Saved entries
##############################

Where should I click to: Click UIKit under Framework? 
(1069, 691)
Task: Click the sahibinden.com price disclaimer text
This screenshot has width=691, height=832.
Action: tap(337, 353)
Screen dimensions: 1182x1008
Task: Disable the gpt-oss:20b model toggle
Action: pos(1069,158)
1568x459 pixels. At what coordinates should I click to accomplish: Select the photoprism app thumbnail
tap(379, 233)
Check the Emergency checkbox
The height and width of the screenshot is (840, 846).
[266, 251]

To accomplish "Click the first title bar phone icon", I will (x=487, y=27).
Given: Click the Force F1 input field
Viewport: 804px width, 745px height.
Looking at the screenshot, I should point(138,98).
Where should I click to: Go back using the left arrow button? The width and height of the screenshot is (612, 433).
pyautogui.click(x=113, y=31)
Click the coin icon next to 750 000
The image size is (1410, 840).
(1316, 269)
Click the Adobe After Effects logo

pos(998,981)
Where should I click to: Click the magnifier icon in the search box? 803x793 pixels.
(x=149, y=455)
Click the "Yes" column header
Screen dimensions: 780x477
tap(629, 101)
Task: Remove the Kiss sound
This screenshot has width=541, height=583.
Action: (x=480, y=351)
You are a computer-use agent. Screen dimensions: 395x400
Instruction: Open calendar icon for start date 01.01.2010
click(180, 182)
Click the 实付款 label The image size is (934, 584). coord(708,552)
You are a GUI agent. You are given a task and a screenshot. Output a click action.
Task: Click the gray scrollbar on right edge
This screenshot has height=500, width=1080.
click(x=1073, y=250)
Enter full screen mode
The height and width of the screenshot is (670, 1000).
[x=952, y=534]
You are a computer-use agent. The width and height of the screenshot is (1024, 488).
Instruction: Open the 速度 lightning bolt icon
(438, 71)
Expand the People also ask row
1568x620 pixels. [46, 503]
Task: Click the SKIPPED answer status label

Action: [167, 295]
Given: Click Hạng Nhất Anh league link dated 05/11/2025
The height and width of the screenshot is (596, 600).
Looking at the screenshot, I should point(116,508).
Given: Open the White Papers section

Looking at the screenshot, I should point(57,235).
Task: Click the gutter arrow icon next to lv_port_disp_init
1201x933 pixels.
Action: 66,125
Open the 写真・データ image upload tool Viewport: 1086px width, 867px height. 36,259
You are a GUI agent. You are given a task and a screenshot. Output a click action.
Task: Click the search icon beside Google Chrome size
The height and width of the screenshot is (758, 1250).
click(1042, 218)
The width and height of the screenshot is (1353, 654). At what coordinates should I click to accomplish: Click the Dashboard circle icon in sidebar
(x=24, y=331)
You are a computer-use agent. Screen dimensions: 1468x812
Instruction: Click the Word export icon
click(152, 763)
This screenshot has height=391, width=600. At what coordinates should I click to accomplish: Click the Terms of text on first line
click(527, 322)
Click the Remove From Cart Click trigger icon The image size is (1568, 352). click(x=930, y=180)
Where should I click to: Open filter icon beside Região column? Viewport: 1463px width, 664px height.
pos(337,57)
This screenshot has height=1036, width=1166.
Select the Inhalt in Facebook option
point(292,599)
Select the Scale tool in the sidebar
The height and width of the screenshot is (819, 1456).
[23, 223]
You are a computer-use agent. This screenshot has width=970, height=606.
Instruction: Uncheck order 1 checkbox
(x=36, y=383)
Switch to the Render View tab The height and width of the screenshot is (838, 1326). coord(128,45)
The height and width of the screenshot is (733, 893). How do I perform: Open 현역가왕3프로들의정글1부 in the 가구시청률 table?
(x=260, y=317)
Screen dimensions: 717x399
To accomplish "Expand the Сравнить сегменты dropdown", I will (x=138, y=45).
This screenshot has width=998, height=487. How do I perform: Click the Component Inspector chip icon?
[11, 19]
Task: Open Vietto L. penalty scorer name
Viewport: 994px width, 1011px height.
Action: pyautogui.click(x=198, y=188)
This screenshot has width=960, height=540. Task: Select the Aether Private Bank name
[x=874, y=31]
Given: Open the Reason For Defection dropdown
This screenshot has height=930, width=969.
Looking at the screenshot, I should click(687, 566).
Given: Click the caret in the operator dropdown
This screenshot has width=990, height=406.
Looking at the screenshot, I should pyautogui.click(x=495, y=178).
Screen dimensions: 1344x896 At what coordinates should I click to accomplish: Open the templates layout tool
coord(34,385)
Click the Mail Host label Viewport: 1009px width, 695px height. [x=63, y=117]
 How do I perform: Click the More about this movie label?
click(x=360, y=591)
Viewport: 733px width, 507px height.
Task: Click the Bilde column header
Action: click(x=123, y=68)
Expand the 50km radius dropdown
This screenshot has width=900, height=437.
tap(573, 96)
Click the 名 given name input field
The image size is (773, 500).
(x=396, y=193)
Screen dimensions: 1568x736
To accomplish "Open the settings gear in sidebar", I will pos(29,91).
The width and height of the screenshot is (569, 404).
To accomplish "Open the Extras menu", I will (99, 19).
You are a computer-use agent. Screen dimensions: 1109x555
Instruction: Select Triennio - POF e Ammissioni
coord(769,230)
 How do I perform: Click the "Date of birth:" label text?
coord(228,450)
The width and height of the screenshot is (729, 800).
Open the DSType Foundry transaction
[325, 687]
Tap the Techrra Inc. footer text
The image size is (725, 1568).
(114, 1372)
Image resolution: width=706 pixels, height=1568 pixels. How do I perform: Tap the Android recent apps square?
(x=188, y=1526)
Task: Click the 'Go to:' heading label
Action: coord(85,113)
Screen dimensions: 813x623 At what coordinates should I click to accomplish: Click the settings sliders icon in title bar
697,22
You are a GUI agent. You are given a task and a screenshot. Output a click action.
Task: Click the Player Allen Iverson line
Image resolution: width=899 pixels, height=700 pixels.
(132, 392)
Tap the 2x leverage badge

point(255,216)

##############################

Goal of the exercise -> The required output is every line above that contains the string "dropdown".

Solution ->
To accomplish "Expand the Сравнить сегменты dropdown", I will (x=138, y=45).
Given: Open the Reason For Defection dropdown
Given: Click the caret in the operator dropdown
Expand the 50km radius dropdown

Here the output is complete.